GLSL 编程/Unity/双面表面
本教程涵盖了双面逐顶点光照。
它是关于 Unity 中基本光照的一系列教程的一部分。在本教程中,我们扩展了“镜面高光”部分以渲染双面表面。如果你还没有阅读“镜面高光”部分,现在是一个很好的时机。
正如代数曲面图所示,有时将不同的颜色应用于表面的两面是有用的。在“剖视图”部分,我们已经看到了片段着色器如何使用内置变量gl_FrontFacing来确定一个片段是属于正面三角形还是背面三角形。顶点着色器也可以确定它是否属于正面三角形或背面三角形吗?答案很明确:不能!一个原因是同一个顶点可以同时属于正面和背面三角形;因此,无论在顶点着色器中做出什么决定,它对于某些三角形都有可能是错误的。如果你想记住一个简单的规则:“片段要么是正面,要么是背面。顶点是双面的。
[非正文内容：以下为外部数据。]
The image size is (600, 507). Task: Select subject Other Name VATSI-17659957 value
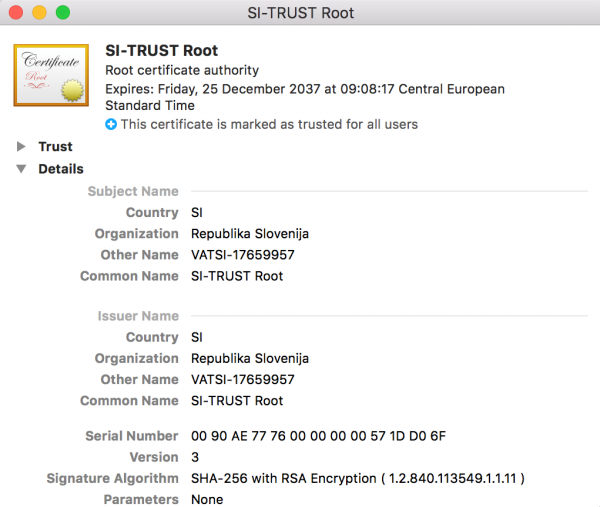point(243,255)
”
因此,双面逐顶点光照必须让片段着色器来确定应该应用正面材质颜色还是背面材质颜色。例如,使用此片段着色器
#ifdef FRAGMENT
varying vec4 frontColor; // color for front face
varying vec4 backColor; // color for back face
void main()
{
if (gl_FrontFacing) // is the fragment part of a front face?
{
gl_FragColor = frontColor;
}
else // fragment is part of a back face
{
gl_FragColor = backColor;
}
}
#endif
另一方面,这意味着顶点着色器必须计算两次表面光照:一次用于正面,一次用于背面。幸运的是,这通常仍然比为每个片段计算表面光照工作量少。
双面逐顶点光照的着色器代码是对“镜面高光”部分中代码的简单扩展。它需要两组材质参数(正面和背面)并停用剔除。顶点着色器计算两种颜色,一种用于正面,一种用于背面,使用取反的法线向量和第二组材质参数。然后片段着色器决定应用哪种颜色。
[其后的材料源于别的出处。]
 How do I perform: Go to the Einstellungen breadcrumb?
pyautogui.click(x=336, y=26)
Shader "GLSL two-sided per-vertex lighting" {
Properties {
_Color ("Front Material Diffuse Color", Color) = (1,1,1,1)
_SpecColor ("Front Material Specular Color", Color) = (1,1,1,1)
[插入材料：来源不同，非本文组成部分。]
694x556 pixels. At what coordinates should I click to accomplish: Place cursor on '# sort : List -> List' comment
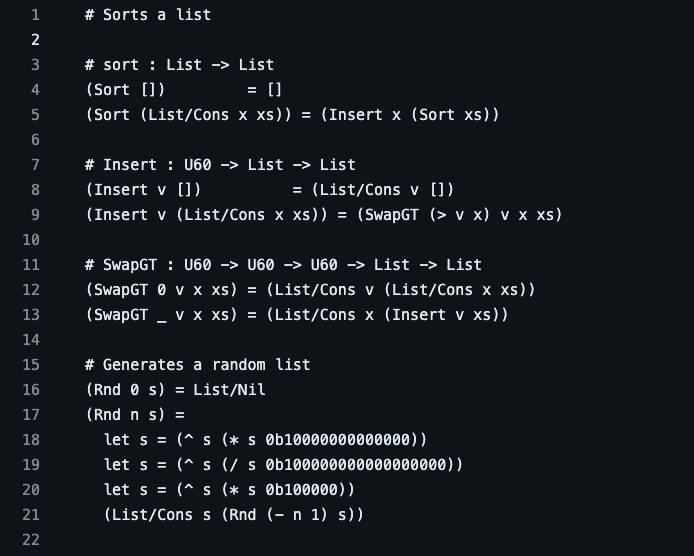pyautogui.click(x=179, y=65)
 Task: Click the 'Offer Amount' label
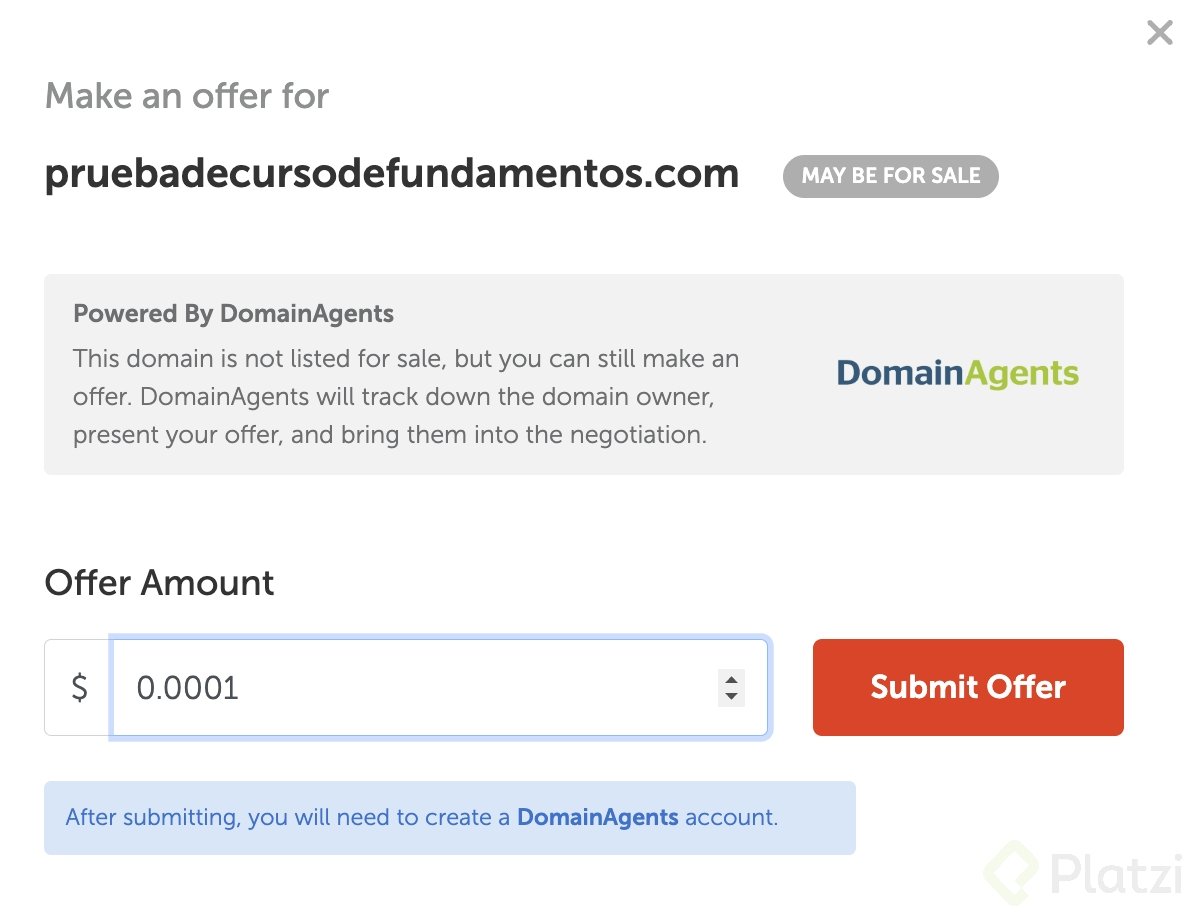[x=159, y=583]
_Shininess ("Front Material Shininess", Float) = 10
_BackColor ("Back Material Diffuse Color", Color) = (1,1,1,1)
_BackSpecColor ("Back Material Specular Color", Color)
= (1,1,1,1)
_BackShininess ("Back Material Shininess", Float) = 10
}
SubShader {
Pass {
Tags { "LightMode" = "ForwardBase" }
// pass for ambient light and first light source
Cull Off // render front faces and back faces
GLSLPROGRAM
// User-specified properties
uniform vec4 _Color;
uniform vec4 _SpecColor;
uniform float _Shininess;
uniform vec4 _BackColor;
uniform vec4 _BackSpecColor;
uniform float _BackShininess;
// The following built-in uniforms (except _LightColor0)
// are also defined in "UnityCG.glslinc",
// i.e. one could #include "UnityCG.glslinc"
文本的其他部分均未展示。